§ Task details
Output the entries below unchanged, except for the pictures.

§ Records for the task
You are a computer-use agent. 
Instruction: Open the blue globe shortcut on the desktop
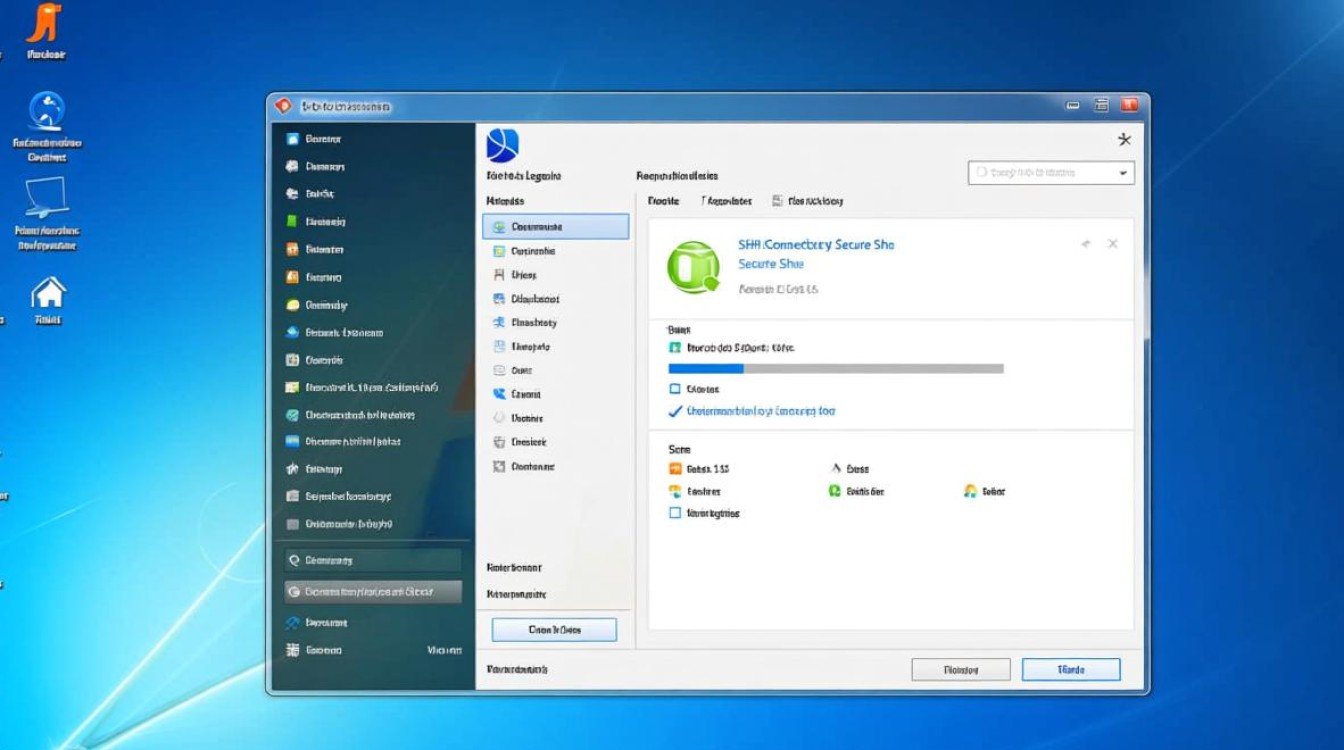[47, 112]
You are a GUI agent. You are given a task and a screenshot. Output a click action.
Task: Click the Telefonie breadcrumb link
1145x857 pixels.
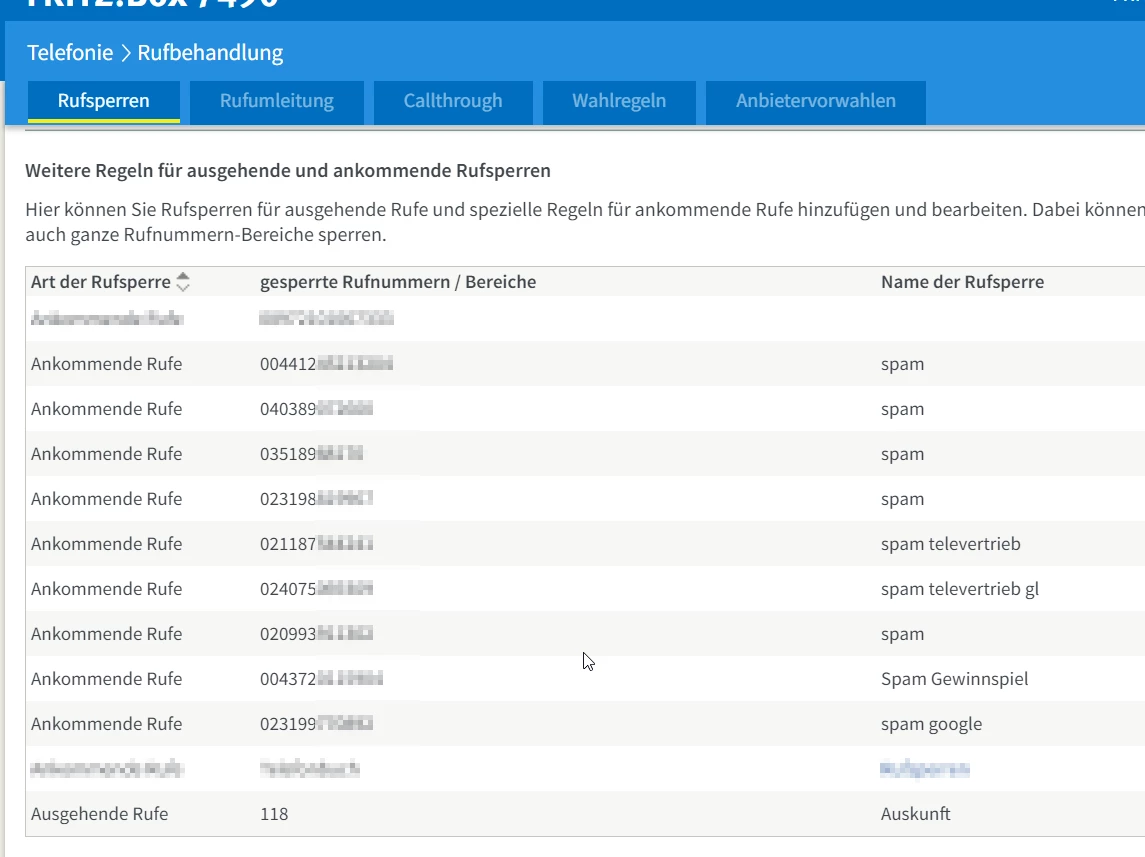(x=70, y=52)
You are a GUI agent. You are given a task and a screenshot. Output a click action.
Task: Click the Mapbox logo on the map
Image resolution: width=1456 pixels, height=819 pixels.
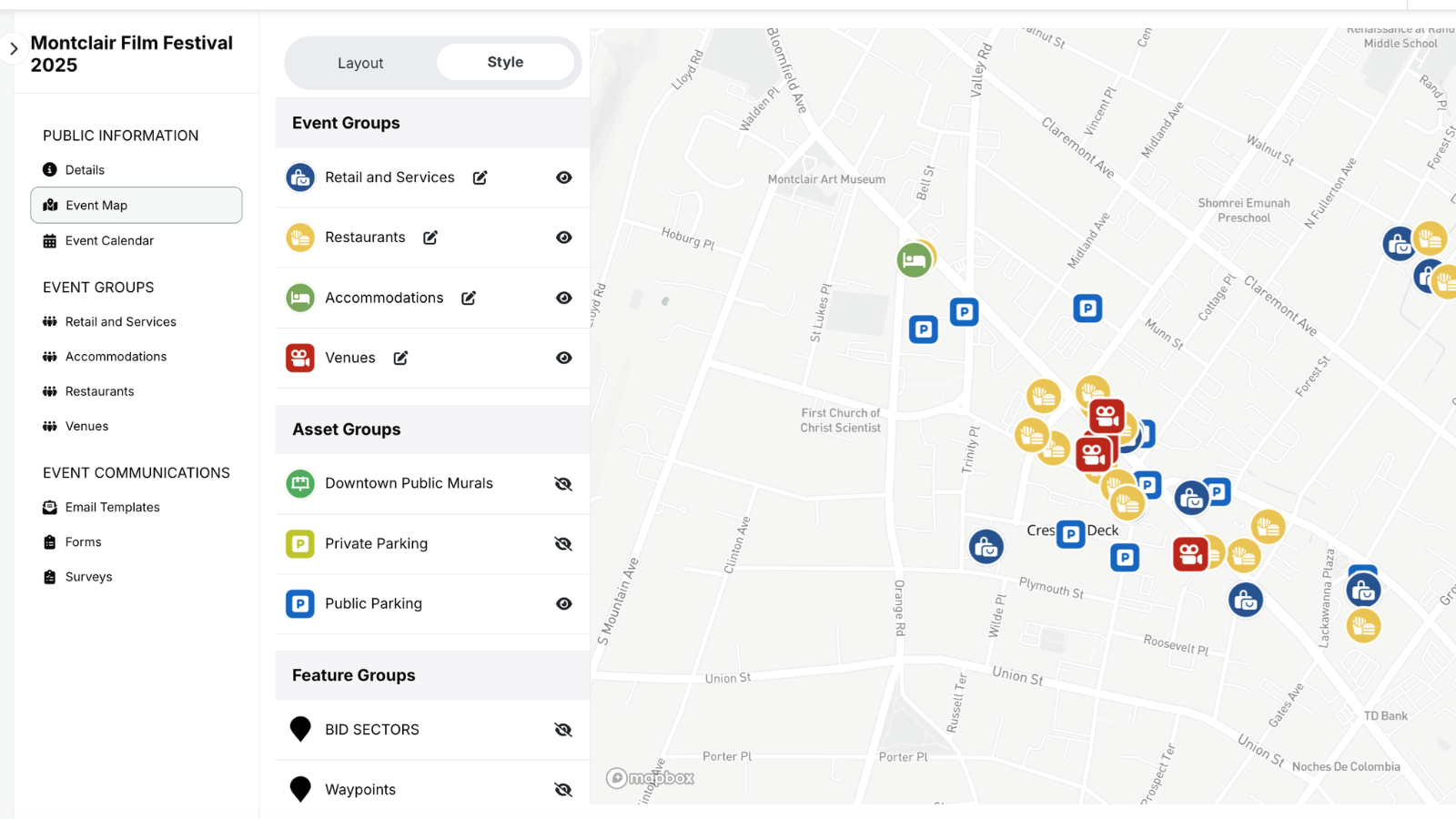click(651, 778)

§ Response
You are a computer-use agent. 
Instruction: Open the blue globe shortcut on the desktop
[47, 112]
You are a GUI agent. You are given a task and a screenshot. Output a click action.
Task: Click the Telefonie breadcrumb link
1145x857 pixels.
(x=70, y=52)
You are a GUI agent. You are given a task and a screenshot. Output a click action.
Task: Click the Mapbox logo on the map
Image resolution: width=1456 pixels, height=819 pixels.
click(651, 778)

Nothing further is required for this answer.